Recorded data:

=======

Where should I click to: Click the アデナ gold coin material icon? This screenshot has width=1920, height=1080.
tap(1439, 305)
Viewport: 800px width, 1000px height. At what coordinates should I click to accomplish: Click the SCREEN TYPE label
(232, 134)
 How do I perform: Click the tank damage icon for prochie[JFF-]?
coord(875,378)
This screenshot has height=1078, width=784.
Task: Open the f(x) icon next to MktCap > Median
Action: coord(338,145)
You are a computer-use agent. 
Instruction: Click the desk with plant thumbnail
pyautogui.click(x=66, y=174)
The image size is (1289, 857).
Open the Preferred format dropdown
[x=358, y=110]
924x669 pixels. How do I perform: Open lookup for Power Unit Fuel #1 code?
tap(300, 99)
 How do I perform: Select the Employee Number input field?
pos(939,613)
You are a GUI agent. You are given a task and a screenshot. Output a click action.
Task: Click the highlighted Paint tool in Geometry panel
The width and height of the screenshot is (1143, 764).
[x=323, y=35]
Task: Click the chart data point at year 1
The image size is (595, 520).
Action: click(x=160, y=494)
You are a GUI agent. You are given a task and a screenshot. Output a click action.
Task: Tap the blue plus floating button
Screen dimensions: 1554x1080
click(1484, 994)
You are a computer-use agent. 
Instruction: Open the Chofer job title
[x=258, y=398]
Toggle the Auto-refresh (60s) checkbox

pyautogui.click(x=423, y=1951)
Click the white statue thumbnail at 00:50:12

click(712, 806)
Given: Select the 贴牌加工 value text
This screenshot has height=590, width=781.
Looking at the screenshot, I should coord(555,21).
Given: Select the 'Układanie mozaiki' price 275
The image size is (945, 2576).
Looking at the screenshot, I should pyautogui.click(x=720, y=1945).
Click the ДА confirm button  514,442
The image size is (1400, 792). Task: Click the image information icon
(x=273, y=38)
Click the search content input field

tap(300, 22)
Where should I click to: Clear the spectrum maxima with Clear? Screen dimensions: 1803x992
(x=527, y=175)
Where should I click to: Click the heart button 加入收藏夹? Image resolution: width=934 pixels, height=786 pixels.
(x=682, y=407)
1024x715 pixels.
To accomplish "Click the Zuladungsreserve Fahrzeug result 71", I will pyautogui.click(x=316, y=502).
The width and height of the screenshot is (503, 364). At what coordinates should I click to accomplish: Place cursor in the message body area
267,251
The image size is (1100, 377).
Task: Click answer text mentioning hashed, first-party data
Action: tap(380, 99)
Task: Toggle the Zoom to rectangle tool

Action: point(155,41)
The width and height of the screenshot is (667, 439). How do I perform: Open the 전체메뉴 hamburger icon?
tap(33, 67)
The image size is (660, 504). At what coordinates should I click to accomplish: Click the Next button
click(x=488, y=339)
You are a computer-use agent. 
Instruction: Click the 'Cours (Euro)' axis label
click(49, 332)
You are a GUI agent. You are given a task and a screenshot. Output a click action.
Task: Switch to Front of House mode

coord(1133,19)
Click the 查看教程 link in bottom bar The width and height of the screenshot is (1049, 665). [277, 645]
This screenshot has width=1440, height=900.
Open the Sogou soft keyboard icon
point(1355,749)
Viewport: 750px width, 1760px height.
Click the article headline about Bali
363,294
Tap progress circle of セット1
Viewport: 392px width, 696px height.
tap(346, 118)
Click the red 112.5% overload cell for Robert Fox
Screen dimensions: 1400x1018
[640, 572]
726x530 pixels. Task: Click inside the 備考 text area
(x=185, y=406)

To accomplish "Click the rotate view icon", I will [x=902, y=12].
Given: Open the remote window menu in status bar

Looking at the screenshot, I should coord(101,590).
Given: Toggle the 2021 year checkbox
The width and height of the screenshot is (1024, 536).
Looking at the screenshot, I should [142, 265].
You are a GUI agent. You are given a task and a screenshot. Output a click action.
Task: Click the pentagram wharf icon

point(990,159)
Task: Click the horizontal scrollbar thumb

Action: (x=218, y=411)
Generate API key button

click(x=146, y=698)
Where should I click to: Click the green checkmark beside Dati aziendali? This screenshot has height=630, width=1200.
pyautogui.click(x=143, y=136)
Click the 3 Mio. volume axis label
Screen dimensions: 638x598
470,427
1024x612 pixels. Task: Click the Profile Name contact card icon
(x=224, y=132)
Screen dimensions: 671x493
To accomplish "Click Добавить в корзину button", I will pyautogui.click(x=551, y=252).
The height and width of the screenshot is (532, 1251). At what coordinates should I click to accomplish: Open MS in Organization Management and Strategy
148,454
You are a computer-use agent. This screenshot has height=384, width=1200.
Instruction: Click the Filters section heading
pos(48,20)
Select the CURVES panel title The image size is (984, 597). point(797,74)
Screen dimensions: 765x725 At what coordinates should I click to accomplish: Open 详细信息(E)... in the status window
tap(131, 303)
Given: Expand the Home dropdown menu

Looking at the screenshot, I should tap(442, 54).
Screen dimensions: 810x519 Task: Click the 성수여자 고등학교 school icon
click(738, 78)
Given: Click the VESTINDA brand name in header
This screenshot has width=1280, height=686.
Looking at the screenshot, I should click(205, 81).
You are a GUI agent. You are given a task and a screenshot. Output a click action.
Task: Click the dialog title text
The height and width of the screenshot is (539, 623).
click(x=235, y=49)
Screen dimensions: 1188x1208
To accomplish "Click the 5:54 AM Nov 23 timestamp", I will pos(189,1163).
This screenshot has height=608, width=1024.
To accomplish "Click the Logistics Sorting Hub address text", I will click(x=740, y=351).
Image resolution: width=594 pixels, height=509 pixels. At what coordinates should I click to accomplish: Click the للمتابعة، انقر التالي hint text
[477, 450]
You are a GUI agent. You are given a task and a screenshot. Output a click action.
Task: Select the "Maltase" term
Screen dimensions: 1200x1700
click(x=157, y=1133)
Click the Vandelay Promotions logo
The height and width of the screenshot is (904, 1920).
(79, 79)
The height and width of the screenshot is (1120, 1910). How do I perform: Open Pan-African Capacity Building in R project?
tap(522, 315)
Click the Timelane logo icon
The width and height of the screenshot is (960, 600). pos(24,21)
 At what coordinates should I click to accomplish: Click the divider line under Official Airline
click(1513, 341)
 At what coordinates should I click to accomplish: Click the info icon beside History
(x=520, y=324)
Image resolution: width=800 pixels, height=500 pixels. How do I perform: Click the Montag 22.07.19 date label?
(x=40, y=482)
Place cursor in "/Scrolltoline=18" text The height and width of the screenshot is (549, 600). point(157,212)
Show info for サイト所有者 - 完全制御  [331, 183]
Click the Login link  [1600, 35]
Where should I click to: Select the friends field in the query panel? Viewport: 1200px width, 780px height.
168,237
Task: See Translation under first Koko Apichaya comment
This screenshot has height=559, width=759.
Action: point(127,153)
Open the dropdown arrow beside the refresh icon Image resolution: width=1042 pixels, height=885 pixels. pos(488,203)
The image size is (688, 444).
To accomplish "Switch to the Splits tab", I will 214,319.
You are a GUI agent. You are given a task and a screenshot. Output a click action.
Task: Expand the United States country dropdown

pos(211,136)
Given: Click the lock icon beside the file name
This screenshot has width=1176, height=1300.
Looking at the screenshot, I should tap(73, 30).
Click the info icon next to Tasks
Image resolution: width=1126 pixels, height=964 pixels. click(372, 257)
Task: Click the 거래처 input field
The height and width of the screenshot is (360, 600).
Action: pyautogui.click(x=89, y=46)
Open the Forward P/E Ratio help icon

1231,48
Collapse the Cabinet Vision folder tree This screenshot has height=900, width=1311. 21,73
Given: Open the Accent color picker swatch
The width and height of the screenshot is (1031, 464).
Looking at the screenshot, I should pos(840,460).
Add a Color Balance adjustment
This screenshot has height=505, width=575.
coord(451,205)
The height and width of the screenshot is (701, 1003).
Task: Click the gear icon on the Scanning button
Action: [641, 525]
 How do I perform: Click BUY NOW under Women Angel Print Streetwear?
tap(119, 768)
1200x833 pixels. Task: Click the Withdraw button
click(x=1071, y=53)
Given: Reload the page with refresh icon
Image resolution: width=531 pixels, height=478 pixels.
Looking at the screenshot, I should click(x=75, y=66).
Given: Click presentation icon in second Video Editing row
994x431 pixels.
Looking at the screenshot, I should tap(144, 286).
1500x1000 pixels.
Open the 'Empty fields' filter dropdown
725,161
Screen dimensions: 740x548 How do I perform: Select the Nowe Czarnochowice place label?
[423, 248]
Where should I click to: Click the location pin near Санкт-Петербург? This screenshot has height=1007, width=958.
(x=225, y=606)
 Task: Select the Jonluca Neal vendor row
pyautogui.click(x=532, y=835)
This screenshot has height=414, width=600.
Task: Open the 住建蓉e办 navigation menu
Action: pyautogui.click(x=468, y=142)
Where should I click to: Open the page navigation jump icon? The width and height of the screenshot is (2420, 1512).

=======

▶ [WORK REQUIRED]
Throughout the records above, find the lines in which the word "year" appears and return them.

▶ [ANSWER BELOW]
Task: Click the chart data point at year 1
Given: Toggle the 2021 year checkbox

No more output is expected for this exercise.